Riding In A Stage Coach

Advice from George Frederick Ruxton: 1847

An American stage-coach has often been described: it is a huge lumbering affair with leathern springs, and it creaks and groans over the corduroy roads and unmacadamized causeways, thumping, bumping, and dislocating the limbs of its "insides," whose smothered shrieks and exclamations of despair often cause the woodsman to pause from his work, and, leaning upon his axe, listen with astonishment to the din which proceeds from its convulsed interior.

The coach contains three seats, each of which accommodates three passengers; those on the centre, and the three with their backs to the horses, face each other, and, from the confined space, the arrangement and mutual convenience of leg-placing not infrequently leads to fierce outbreaks of ire. A fat old lady got into the coach at Peoria, whose uncompromising rotundity and snappishness of temper, combined with a most unaccommodating pair of "limbs" (legs, on this side the Atlantic), rendered her the most undesirable vis-a-vis a traveler could possibly be inflicted with. The victim happened to be an exceedingly mild Hoosier, whose modest bashfulness prevented his remonstrating against the injustice of the proceeding: but, after unmitigated sufferings for fifty miles, borne with Christian resignation, he disappeared from the scene of his martyrdom, and his place was occupied by a hard-featured NewYorker, the captain of one of the Lake steamboats, whose sternness of feature and apparent determination of purpose assured us that he had been warned of the purgatory in store for him, and was resolved to grapple gallantly with the difficulty. As he took his seat, and bent his head to the right and left over his knees, looking, as it were, for some place to bestow his legs, an ominous silence prevailed in the rocking coach, and we all anxiously awaited the result of the attack which this bold man was evidently meditating; the speculations being as to whether the assault would be made in the shape of a mild rebuke, or a softly-spoken remonstrance and request for a change of posture.

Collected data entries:
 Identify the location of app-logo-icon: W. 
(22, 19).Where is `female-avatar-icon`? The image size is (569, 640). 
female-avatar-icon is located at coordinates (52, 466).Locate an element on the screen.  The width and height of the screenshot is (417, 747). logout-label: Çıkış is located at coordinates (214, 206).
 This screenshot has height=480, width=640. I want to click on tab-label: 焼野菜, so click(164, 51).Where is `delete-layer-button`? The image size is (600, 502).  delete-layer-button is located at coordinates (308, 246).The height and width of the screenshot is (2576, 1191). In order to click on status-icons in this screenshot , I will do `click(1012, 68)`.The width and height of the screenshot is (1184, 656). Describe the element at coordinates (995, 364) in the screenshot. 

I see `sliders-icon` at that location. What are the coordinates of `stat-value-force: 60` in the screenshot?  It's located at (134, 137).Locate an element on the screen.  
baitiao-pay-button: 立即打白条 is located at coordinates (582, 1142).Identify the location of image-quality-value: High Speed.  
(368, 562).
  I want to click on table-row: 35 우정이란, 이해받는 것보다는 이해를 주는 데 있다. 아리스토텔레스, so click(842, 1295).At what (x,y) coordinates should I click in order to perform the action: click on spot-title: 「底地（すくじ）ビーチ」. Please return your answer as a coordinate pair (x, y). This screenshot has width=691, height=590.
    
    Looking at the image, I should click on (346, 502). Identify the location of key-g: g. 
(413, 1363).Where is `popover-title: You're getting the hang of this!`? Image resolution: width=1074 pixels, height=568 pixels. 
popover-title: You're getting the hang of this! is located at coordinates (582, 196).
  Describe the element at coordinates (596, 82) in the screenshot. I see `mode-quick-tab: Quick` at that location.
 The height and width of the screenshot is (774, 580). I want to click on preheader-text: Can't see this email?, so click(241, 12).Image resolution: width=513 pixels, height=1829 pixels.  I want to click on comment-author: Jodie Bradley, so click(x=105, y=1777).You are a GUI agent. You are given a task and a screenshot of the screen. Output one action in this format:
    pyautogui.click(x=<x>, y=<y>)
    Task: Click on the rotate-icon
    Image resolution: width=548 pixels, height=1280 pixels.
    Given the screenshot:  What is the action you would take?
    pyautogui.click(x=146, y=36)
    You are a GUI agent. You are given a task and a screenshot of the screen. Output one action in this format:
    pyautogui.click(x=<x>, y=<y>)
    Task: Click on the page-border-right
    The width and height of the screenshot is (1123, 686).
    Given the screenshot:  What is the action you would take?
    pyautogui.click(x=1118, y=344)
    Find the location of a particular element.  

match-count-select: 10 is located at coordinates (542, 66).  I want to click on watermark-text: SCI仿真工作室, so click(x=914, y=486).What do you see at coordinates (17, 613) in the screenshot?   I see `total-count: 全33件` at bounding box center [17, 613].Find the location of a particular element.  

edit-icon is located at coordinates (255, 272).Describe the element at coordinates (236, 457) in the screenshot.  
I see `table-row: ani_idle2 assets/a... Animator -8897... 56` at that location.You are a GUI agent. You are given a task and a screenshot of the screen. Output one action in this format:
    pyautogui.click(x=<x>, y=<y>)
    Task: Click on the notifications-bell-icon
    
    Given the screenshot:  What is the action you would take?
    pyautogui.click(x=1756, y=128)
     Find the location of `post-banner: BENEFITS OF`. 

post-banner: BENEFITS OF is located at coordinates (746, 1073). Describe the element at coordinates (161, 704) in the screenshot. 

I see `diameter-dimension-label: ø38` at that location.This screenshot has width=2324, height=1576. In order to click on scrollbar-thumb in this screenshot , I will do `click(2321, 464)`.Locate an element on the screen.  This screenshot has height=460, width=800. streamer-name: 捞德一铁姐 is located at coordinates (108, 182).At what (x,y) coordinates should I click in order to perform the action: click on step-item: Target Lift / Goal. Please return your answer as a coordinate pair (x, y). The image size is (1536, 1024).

Instruction
Can you reproduce the stage-coach passage word for word, starting at the words "Advice from George" and stopping after "its convulsed interior."? Work only from the stage-coach passage.

Written answer
Advice from George Frederick Ruxton: 1847

An American stage-coach has often been described: it is a huge lumbering affair with leathern springs, and it creaks and groans over the corduroy roads and unmacadamized causeways, thumping, bumping, and dislocating the limbs of its "insides," whose smothered shrieks and exclamations of despair often cause the woodsman to pause from his work, and, leaning upon his axe, listen with astonishment to the din which proceeds from its convulsed interior.